Why is ListContourPlot so slow?

Question

The process of ListContourPlot[] or ListDensityPlot[] is extremely slow comparing to Matlab's contour(). Why? Is it possible to speed it up? I prefer ListDensityPlot[] but plotting of an array of 512x512 elements takes about 5 min (several seconds with contour() in Matlab).

EDIT

To be more specific: I have a regular square grid of (x,y) coordinates, x = y = -5*^-7 ... 5*^-7, and a square grid of function values in range [0,0.05]. To plot these data I tried ListDensityPlot[{{x1,y1,f1},{x2,y2,f2},...,{xn,yn,fn}}] but it's very slow (several minutes, rescaling doesn't help). DensityPlot[Interpolate[...]] is much faster but the image quality deteriorates by interpolation. I like ArrayPlot[], it's fast and image looks nice, but I loose any information about coordinates. I need to simply visualize points without any changes but keep (x,y) coordinates.

Answer 1

This comes up quite often here - Mathematica simply does a much better job of making 2D plots when the data is an $n\times n$ array of z-values than it does when the data is an $n^2 \times 3$ list of {x, y, z} tuples. I think it uses different interpolation algorithms.

If the data is on a regular grid, then there is absolutely no reason to use the tuples form, since you can specify the x and y ranges using DataRange. Here is an example, with a larger list of data than in the OP,

testdata1 = 
  Flatten[Table[{x, y, 
     Sin[x - 2 y] Cos[
       2 x + y]}, {x, -π, π, .01}, {y, -π, π, .01}], 
   1];

Dimensions@testdata1
(* {395641, 3} *)

If I use ListDensityPlot on the data in this format, it takes 81 seconds on my machine (ListContourPlot takes a bit longer),

ListDensityPlot[testdata1, ImageSize -> 400] // AbsoluteTiming

If, however, I restructure the data using Partition (and Transpose to keep the x and y axes in the same spot), then it only takes about 4 seconds,

testdata2 = Transpose[Partition[testdata1[[All, 3]], 629]];
ListDensityPlot[testdata2, ImageSize -> 400, 
  DataRange -> {{-π, π}, {-π, π}}] // AbsoluteTiming

Exact same output, in much less time.

You can get a similar plot with ArrayPlot, although it doesn't make the tick marks look very nice.

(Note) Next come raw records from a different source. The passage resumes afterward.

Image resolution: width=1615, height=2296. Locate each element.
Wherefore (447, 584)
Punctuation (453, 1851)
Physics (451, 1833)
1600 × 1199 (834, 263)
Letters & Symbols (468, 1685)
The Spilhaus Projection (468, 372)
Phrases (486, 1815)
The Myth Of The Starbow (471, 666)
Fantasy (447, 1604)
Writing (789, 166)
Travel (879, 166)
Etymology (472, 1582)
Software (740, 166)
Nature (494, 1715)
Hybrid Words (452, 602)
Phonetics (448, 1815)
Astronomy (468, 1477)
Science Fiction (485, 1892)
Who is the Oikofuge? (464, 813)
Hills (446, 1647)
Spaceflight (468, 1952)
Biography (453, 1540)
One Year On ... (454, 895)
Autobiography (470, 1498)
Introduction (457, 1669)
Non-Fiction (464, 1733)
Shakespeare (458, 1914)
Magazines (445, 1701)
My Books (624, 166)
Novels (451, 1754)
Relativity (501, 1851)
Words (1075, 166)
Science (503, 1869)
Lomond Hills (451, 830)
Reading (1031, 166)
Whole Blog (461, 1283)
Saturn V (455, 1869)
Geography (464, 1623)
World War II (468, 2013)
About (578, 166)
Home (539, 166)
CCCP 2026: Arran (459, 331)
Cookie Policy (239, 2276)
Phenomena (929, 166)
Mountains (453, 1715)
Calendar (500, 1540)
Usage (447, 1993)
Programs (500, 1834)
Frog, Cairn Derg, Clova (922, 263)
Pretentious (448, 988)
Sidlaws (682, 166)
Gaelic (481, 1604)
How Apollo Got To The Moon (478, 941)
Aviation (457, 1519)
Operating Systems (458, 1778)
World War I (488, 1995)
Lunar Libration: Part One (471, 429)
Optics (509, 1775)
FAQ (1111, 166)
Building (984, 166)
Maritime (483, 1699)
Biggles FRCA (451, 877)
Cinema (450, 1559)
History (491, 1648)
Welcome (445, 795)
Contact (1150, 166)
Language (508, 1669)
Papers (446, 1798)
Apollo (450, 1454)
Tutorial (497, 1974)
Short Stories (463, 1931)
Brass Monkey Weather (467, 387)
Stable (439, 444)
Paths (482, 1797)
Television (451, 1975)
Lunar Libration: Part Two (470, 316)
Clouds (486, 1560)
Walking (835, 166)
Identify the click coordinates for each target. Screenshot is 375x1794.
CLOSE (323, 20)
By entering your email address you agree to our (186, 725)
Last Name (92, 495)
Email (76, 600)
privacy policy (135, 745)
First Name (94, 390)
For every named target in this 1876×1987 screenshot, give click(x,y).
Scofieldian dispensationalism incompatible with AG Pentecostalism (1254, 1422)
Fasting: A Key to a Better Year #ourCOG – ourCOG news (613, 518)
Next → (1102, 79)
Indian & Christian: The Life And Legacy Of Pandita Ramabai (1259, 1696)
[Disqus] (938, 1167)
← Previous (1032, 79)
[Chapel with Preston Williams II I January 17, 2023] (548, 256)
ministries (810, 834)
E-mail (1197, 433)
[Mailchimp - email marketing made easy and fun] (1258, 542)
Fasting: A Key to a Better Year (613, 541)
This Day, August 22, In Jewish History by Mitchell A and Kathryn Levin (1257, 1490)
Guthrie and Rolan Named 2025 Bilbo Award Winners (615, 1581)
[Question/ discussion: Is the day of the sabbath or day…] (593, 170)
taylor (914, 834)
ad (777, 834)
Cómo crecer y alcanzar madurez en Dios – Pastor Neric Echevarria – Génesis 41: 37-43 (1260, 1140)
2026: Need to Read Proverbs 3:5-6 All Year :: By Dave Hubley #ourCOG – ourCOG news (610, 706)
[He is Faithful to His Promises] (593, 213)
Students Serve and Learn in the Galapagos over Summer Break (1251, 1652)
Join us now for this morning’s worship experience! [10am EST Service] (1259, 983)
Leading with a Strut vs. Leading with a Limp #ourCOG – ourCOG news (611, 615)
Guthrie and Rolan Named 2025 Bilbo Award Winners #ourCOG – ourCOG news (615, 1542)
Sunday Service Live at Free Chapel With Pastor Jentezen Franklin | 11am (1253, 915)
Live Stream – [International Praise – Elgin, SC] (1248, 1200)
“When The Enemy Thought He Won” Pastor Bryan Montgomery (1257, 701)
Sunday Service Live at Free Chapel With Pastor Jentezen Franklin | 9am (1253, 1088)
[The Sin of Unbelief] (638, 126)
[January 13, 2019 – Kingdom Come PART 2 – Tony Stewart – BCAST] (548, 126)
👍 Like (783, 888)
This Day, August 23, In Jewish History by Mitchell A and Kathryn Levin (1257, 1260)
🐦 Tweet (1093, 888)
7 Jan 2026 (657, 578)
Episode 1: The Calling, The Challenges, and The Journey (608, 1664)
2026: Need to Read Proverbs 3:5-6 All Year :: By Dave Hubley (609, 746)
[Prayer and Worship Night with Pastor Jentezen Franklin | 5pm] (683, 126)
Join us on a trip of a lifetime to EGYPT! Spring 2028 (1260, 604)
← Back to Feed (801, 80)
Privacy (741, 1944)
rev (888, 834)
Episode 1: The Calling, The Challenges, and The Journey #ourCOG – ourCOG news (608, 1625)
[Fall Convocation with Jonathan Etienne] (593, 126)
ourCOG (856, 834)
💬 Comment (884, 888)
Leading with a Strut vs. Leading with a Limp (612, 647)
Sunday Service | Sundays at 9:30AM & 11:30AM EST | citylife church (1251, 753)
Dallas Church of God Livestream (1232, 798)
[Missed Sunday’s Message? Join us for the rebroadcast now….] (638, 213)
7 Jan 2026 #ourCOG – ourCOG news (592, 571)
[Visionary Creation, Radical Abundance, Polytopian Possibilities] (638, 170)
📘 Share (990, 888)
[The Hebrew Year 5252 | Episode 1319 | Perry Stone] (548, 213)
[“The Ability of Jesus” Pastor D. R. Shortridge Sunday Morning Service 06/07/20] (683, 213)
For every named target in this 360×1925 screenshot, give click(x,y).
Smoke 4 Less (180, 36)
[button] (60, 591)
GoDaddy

You have to reverse the data to account for the reversal that automatically happens with ArrayPlot,

ArrayPlot[Reverse@testdata2, 
  ColorFunction -> "M10DefaultDensityGradient", 
  DataRange -> {{-π, π}, {-π, π}}, AspectRatio -> 1, 
  FrameTicks -> All, ImageSize -> 500(*,DataReversed\[Rule]{True,
  False}*)] // AbsoluteTiming

This is the fastest non-interpolating option. You can get away from the ugly tick labels if you use the CustomTicks package, part of the SciDraw package. If you do the above plot using FrameTicks -> {{LinTicks, StripTickLabels@LinTicks}, {LinTicks, StripTickLabels@LinTicks}} then it comes out looking decent.

Another workaround is to use Interpolation, and it is faster, but it's usually better to work with the data itself. And to get the same quality, you often have to use a high value for PlotPoints,

func = Interpolation[testdata1];
DensityPlot[func[x, y], {x, -π, π}, {y, -π, π}, 
  ImageSize -> 400, PlotPoints -> 100] // AbsoluteTiming